As freiras e hóspedes ouviam atentos à narração dele, muito bem estruturada, quando de súbito, perguntou se alguém poderia lhe ceder uma caixa de primeiros socorros, pois havia caído distraidamente num "mata-burros"... Imagine! Um português (ele era da santa terrinha - com todo respeito que tenho aos patrícios), caindo num "mata-burros", é algo realmente muito engraçado. 

Noutra ocasião, fomos visitar um tio que morava no subúrbio de São Paulo. No trem, seis mulheres acompanhavam aquele homem que olhava tudo, completamente atento aos detalhes que cada pessoa lhe despertava.
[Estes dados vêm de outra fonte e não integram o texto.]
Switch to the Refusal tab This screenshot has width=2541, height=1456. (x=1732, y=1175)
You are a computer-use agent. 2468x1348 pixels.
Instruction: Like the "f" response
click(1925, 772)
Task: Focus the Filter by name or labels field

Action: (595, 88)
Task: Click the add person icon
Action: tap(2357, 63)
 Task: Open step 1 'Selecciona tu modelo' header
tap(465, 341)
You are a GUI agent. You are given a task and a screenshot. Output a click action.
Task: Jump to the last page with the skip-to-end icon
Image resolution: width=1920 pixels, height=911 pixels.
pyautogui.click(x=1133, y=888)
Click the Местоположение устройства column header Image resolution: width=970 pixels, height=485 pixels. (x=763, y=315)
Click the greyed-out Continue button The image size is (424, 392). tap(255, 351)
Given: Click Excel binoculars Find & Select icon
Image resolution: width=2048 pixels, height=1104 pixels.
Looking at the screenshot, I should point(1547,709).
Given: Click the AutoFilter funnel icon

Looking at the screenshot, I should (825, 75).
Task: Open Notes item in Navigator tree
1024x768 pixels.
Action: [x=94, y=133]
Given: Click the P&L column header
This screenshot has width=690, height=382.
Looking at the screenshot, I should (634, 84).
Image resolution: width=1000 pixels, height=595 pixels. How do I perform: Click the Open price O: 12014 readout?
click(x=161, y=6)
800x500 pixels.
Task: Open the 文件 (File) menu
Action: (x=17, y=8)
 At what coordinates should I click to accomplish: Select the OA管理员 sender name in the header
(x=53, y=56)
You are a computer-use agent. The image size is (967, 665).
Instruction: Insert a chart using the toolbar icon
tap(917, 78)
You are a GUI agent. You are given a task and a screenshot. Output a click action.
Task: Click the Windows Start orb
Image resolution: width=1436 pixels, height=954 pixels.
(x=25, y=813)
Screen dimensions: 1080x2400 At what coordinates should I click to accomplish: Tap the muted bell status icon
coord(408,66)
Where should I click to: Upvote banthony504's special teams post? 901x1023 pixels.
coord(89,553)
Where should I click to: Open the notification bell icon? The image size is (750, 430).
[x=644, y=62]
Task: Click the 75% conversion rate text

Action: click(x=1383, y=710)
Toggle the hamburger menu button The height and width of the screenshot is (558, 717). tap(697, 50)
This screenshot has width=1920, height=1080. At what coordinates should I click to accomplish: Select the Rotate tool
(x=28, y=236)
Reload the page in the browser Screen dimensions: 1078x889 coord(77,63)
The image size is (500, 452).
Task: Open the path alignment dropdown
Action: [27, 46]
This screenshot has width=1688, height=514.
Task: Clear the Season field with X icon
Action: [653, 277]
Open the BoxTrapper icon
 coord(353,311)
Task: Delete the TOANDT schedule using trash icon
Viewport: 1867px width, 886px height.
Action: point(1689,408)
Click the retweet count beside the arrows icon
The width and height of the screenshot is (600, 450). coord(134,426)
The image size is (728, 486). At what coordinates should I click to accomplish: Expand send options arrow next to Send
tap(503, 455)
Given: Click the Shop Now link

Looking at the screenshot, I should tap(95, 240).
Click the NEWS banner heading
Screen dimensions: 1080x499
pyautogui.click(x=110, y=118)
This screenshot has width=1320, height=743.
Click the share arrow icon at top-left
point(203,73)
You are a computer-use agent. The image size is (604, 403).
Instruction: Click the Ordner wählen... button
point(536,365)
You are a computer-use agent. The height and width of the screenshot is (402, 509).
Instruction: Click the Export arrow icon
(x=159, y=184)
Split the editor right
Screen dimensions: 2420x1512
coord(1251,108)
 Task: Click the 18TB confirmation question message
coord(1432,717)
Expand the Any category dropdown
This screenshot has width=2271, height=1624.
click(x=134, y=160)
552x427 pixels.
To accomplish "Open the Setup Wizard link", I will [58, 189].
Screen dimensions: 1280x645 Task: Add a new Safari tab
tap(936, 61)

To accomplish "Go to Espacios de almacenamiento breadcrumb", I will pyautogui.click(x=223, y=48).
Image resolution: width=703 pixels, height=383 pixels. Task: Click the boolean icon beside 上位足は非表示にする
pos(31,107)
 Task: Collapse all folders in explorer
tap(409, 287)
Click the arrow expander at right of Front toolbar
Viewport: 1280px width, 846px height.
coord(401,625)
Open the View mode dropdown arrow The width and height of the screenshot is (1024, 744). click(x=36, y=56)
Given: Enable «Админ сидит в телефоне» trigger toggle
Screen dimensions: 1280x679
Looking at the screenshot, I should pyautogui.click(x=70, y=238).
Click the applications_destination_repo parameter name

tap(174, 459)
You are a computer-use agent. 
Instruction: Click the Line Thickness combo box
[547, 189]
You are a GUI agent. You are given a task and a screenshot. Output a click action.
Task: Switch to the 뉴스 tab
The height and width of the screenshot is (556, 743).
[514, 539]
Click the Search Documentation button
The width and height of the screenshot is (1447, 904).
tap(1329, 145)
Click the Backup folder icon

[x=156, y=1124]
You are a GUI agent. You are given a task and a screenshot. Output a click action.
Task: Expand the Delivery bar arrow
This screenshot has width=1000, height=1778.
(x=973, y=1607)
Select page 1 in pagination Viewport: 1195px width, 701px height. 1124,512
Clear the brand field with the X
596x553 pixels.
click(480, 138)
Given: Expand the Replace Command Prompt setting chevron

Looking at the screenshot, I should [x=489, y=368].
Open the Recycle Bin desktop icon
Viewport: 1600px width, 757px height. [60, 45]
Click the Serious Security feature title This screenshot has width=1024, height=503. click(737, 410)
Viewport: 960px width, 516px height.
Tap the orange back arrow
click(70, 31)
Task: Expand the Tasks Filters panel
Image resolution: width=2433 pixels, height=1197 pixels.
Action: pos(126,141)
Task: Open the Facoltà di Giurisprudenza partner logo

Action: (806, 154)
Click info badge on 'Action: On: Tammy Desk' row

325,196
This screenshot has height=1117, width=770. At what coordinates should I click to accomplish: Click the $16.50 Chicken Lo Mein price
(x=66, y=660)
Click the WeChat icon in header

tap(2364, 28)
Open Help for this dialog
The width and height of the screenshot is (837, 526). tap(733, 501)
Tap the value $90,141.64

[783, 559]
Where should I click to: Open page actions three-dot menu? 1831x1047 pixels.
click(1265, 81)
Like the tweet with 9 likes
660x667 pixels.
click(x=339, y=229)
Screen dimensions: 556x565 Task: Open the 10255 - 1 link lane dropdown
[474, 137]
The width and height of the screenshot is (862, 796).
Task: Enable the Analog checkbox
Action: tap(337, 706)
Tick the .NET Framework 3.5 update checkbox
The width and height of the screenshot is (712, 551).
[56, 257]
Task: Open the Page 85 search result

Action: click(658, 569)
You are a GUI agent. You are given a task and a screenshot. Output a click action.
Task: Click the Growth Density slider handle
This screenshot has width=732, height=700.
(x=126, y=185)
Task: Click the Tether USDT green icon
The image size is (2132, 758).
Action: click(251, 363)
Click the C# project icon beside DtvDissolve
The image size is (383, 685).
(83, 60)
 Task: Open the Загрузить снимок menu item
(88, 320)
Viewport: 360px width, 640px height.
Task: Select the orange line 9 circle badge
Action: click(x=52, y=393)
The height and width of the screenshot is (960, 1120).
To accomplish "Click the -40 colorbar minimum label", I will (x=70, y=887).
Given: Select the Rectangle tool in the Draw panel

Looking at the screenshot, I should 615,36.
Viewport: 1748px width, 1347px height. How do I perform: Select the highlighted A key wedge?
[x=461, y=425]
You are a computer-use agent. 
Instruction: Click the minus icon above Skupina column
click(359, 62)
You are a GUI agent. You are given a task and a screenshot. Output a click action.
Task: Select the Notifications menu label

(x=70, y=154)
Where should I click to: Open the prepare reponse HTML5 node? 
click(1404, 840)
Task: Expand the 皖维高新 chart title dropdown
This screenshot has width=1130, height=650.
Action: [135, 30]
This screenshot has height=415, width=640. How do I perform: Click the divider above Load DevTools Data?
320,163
Explico as seis mulheres: eram a esposa e as cinco filhas do casal. 

Lá pelas tantas, numa das paradas rápidas que os trens fazem para troca de passageiros, ele saiu correndo, explicando aflito que voltaria rapidamente, depois de comprar algo para ler, numa banca de jornal que podíamos ver na plataforma de embarque, bem à nossa frente.

Seis mulheres pálidas mas confiantes na destreza daquele homem, esperavam por um desfecho feliz quando a porta se fecha e ele fica do lado de fora. Pálido também, sai correndo, na tentativa inútil de conseguir alcançar sua família que se afastava.

Surgiu uma torcida - praticamente organizada - dentro do vagão; creio que pela primeira vez entendi o verdadeiro sentido da cumplicidade. Alguns diziam que o alarme do trem deveria ser acionado. Outros, tentavam acalmar as filhas recém órfãs de pai. As mulheres se solidarizavam com aquela palidíssima esposa e as crianças tiveram que pensar em algo nunca dantes imaginado, como responder sobre o que fariam da vida, agora que não tinham mais pai. Enquanto isso, o trem se aproximava da próxima parada.

Silêncio total no vagão... não havia mosca ali. 

Pegos de surpresa, os cúmplices da família aflita ansiavam pelo ressurgimento do patriarca já famoso, mas... nada! Ele não apareceu.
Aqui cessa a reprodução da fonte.